SOURCE DOCUMENT ▸
begin

Abstract:
An improved braked pulley assembly for an endless conveyor including a pulley body, a pair of gearboxes, and a pair of hydraulic braking members. The gearboxes have bodies affixed to relatively opposite ends of the pulley body and rotate with the pulley body. The hydraulic braking members are laterally adjacent the pulley body and include an output shaft which is mechanically coupled to an input shaft of an associated gearbox. Actuation of the braking members transfers braking forces to the gearbox inputs and to the pulley body to permit controlled slowing of the pulley body rotational speed and, hence, a conveyor mounted thereon. The braked pulley assembly is specially adapted for use in conveyor assemblies which have limited available area for braking mechanisms, and which will not accommodate conventional disc brake/caliper assemblies.

Description:
BACKGROUND OF THE INVENTION 
     1. Field of the Invention 
     The present invention generally relates to pulleys and, more particularly, to braked pulleys used in endless conveyors. 
     2. Description of Related Art 
     Braked pulleys are used on endless conveyors to help bring the conveyor to a stop. Braked pulleys are conventionally used on most mining conveyors, such as fixed conveyors and mobile or long-run conveyors, and are necessary on down-hill conveyors. Such braked pulleys conventionally provide a pulley body which is mounted upon a pulley shaft, the pulley body and pulley shaft being joined at ends of the pulley body to force the pulley body to rotate with the pulley shaft. Ends of the pulley shaft project from the pulley body, each end having a brake disc mounted thereon. The brake disc is selectively engaged by brake pads mounted to spring or hydraulically actuated brake calipers and, as such, the overall design of braking assemblies used on conventional endless conveyor braked pulleys generally conforms with the design of disc brakes commonly used in automotive applications. 
     Such conventional braked pulleys have the braking mechanism exposed to dirty and harsh environments, which tends to limit the useful life of the brake components. Moreover, in applications wherein the conveyor is to be stopped repeatedly, heat generated from frictional engagement between the brake pads and the brake disk has, in the past, caused the braking mechanism to over-heat and fail. As such, regular replacement in high-use applications is common. 
     The aforementioned conventional braking systems also suffer from structural disadvantages which render their use less than desirable, and has, in some applications, rendered their use impossible. For example, in some fixed conveyor applications, there is limited available space at each end of the conveyor pulley. The conventional design requires the brake discs/calipers to be laterally outboard of the pulley body. As such, inclusion of the aforementioned conventional braking system on some fixed conveyor installations has been problematic, and has resulted in less than optimal installations. 
     Furthermore, in mobile conveyors, there is not enough space laterally outboard of the pulley body to accommodate the brake discs/calipers. Moreover, in mobile conveyors the conveyor must be stopped often to permit advance/retreat of the conveyor, and the conventional braking system tends to overheat upon repeated use and, therefore, is ill-suited to repeatedly stop the conveyor, as discussed previously. As such, the aforementioned conventional braked pulleys and pulley braking systems are not practically useful in such applications. 
     Therefore, there exists a need in the art for a braked pulley and a braked pulley system which is dimensionally smaller, and which does not occupy a significant amount of space laterally of the pulley body. There also exists a need in the art for a braked pulley which is useful in installations wherein spacial constraints prevent large exterior braking assemblies from being used. There also exists a need in the art for a braked pulley which is adapted for the harsh and dirty conditions of a mine, and which is adapted for repeated use without overheating.

end

PROVIDED RECORDS ▸
begin

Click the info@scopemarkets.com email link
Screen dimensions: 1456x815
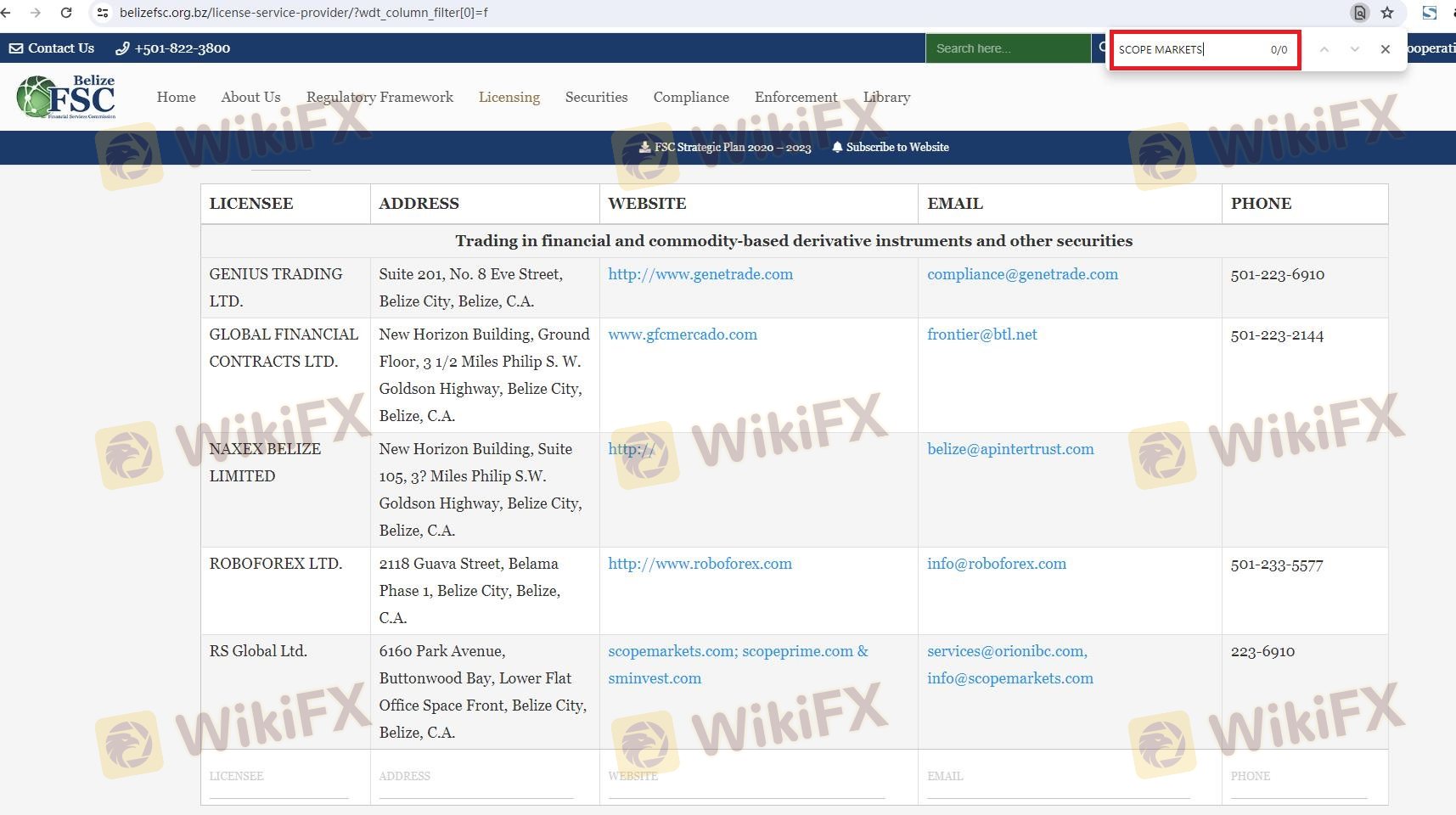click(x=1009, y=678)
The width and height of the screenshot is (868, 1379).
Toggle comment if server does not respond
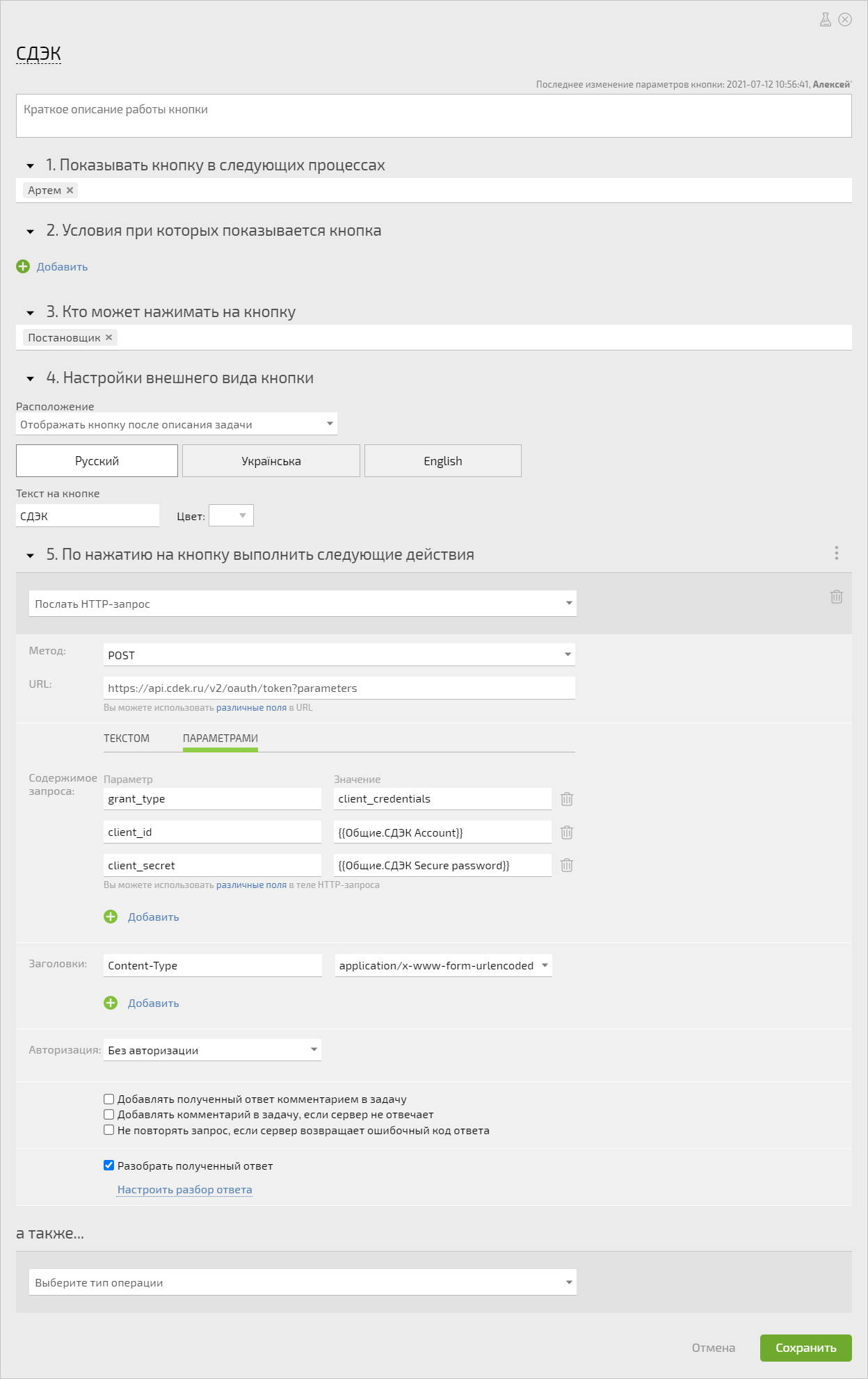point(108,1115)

end

REQUESTS ▸
1. Answer these from the braked pulley patent text:
(a) According to the abstract, where are the gearbox bodies affixed?
(b) On which kind of conveyor does the text say braked pulleys are necessary?
(c) What does the text say mobile conveyors lack room for laterally outboard of the pulley body?
2. Carry the braked pulley patent text on past its last sentence.

RESULTS OF THE TASKS ▸
1.
(a) To relatively opposite ends of the pulley body, and they rotate with it.
(b) Down-hill conveyors.
(c) The brake discs/calipers.

2.
     SUMMARY OF THE INVENTION 
     The present invention is directed toward a braked pulley which is of reduced size and toward a pulley braking system which is useful on endless conveyors which will otherwise not accommodate a braked pulley due to spacial constrains. The present invention is also directed toward a braked pulley which can be repeatedly used without overheating, and wherein the braking elements are sealed or enclosed, and are not degraded or damaged by contamination in dirty environments. 
     In accordance with the present invention, a braked pulley assembly for an endless conveyor includes a pulley body, a gearbox, and a hydraulic brake. The pulley body is generally hollow and cylindrical in shape and has the gearbox mounted within the hollow interior thereof. The gearbox has an input shaft and a body. The gearbox body is concentric with the pulley body and is secured to the pulley body for common rotation therewith. The gearbox body is operably interconnected to the input shaft such that rotation of the input shaft is communicated to the gearbox body and the pulley. 
     In further accordance with the present invention, the brake is located laterally adjacent the pulley body and has an output shaft which is aligned and mechanically coupled to the gearbox input shaft for mutual rotation about a common axis. The brake is operated in either an actuated, non-braking mode or an at-rest, braking mode.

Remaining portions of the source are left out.